Transports

Consultée pour la première fois à la demande de l’Autorité des relations sociales des plateformes d’emploi, l’Autorité de la concurrence rend un avis réservé sur un accord collectif signé dans le secteur des VTC et recommande de réaliser une étude d’impact avant d’homologuer cet accord

VTC

L'essentiel

L’Autorité de la concurrence a été saisie sur le fondement de l’article L.462-1 du code de commerce par le ministre de l’Économie, des finances et de la souveraineté industrielle et numérique d’une demande d’avis concernant un accord collectif signé le 19 décembre 2023 dans le cadre du dialogue social spécifique au secteur des services de transport par voitures de transport avec chauffeur (ci-après « VTC »).

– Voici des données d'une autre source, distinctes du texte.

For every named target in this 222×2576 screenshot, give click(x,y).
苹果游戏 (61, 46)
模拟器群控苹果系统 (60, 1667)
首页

L’ARPE (Autorité des relations sociales des plateformes d’emploi) est chargée par la loi de d’homologuer chaque accord signé, c’est-à-dire d’étendre l’accord à l’ensemble des acteurs du secteur ou non. Elle peut refuser de le faire « pour des motifs d’intérêt général, notamment pour atteinte excessive à la libre concurrence ». C’est dans ce cadre et conformément à l’article L. 7343-50 du code du travail qu’elle a demandé au ministre de l’Économie de saisir l’Autorité de la concurrence, qui se voit ainsi amenée à se prononcer, pour la première fois, sur un accord collectif de ce type.

L’accord faisant l’objet de la saisine, prévoit l’obligation pour les plateformes de se doter d’un dispositif permettant à chaque chauffeur de choisir une base de revenu minimal par kilomètre de course, à partir de laquelle lui seront faites par préférence des propositions de course par la plateforme. Signé par une seule organisation professionnelle de plateformes (dont le principal adhérent est Uber, acteur détenant une position très forte sur le marché) et par deux des sept syndicats de chauffeurs ayant pris part aux négociations, l’accord une fois homologué conduirait à généraliser un système que seul Uber semble en mesure de mettre en œuvre.

L’Autorité de la concurrence considère que si l’accord ne porte pas en lui-même atteinte à la libre concurrence, de nombreuses interrogations restent sans réponse. En l’état actuel, il est impossible d’affirmer que l’acquisition d’un tel dispositif pourrait constituer un facteur d’éviction  ni qu’il améliorerait effectivement les conditions de travail des chauffeurs de VTC indépendants. 

Pour ses raisons, l’Autorité appelle l’ARPE à la vigilance car l’Autorité n’exclut pas que l’extension de cet accord à l’ensemble du secteur soit de nature à porter une atteinte à la concurrence, ce qui engagerait la responsabilité de l’État. L’Autorité précise qu’il serait opportun, avant toute homologation de cet accord, de faire réaliser une étude d’impact préalable approfondie des conséquences économiques, sociales et financières. L’Autorité n’étant pas en mesure de procéder à de telles études, elle invite l’Etat à octroyer à l’ARPE les moyens juridiques et financiers nécessaires.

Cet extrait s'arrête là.